I put a clarification for EIP-3540 (EOFv1): EIP-3540: Clarify contract creation failure by chfast · Pull Request #5878 · ethereum/EIPs · GitHub

This is also a functional change because of geth implementation differs and therefore geth stance is reflected in the state tests. So I assume many implementations followed this.

Why do we specify the number of code sections in two places:

  1. In the type 1 EIP-4750 section header, where we specify <code sections>*4 for the length of the that section in bytes.
  2. In the type 2 code header, where we specify the number of code sections whose length we’ll specify

It gives us the possibility in the future to relax the strict ordering the header sections. If in the types 2 code header we used the value from the type 1 section, there would always be a requirement that the type header must precede the code header.

1 Like

Published a lengthier discussion starter about a large changeset called “EOFv2”:

1 Like

Adding a comment here as an acknowledgement that we’re following along with this EIP at Art Blocks as it relates to how we now do on-chain storage of artists’ generative art scripts using our BytecodeStorage library.

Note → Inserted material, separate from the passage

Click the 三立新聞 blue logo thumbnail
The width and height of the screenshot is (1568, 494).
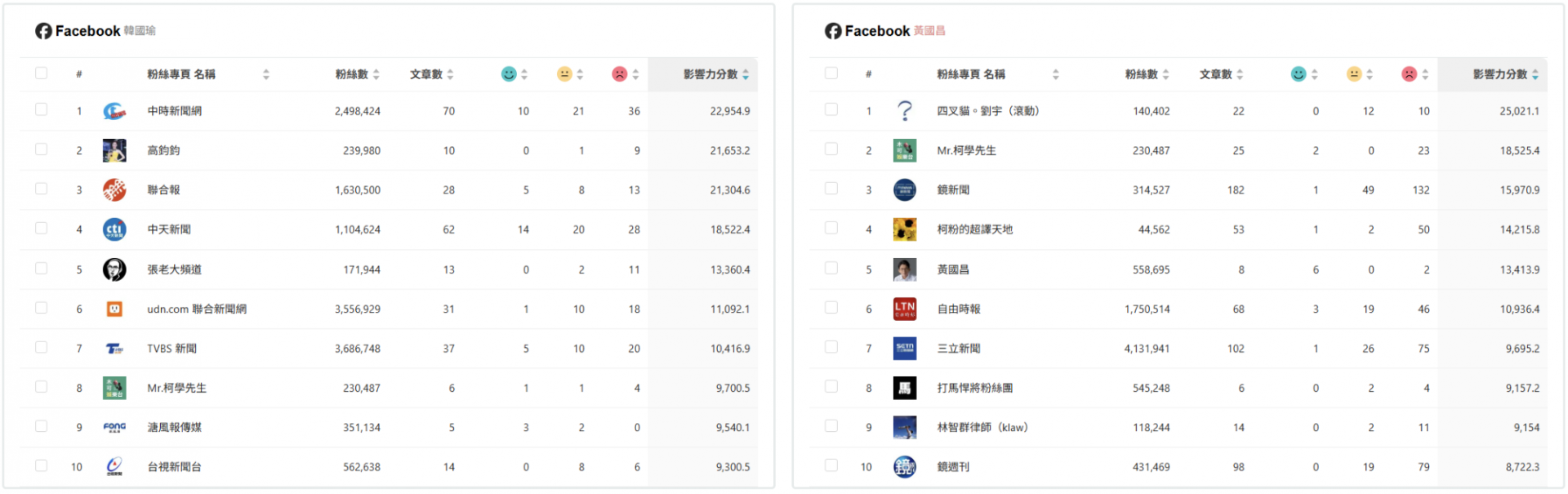click(x=904, y=349)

We have this issue on our end tracking this and have filed issues on the two common “SSTORE2” library implementations that we are aware of flagging this as well:

No response to this comment is expected, just flagging here for visibility.

Hi everyone,

I would like to submit an EOF-related proposal. (Previously posted on the R&D Discord, but now here upon recommendation.) I have read the EIPs and have hopefully not missed anything.

EOF1 contracts can only DELEGATECALL EOF1 contracts

Motivation:
Currently contracts can selfdestruct in three different ways (directly through SELFDESTRUCT, indirectly through CALLCODE and indirectly through DELEGATECALL). EIP 3670 disables the first two possibilities, however the third possibility remains. Allowing EOF1 contracts to only DELEGATECALL other EOF1 contracts allows the following strong statement: EOF1 contract can never be destructed.

Specification:
When an EOF1 contract performs a DELEGATECALL the target contract has to be EOF1. If it is not EOF1 (e.g. it is EOF0 or EOF2), the DELEGATECALL exceptionally halts. Hence, (among other things) all the gas passed along is consumed and 0 is pushed onto the stack. DELEGATECALL to an empty code also fails.

Security Implications:
Attacks based on SELFDESTRUCT simply disappear for EOF1 contracts. These include:

Backwards Compatibility:
No backwards compatibility is broken as EOF is newly introduced. In theory EOF1 contracts could use EOF0 libraries using DELEGATECALL but that seems relatively far fetched.

Complexity:
The check is relatively simple. Hence, no changes to the gas cost of DELEGATECALL would be needed and the implementation overhead should not be prohibitive.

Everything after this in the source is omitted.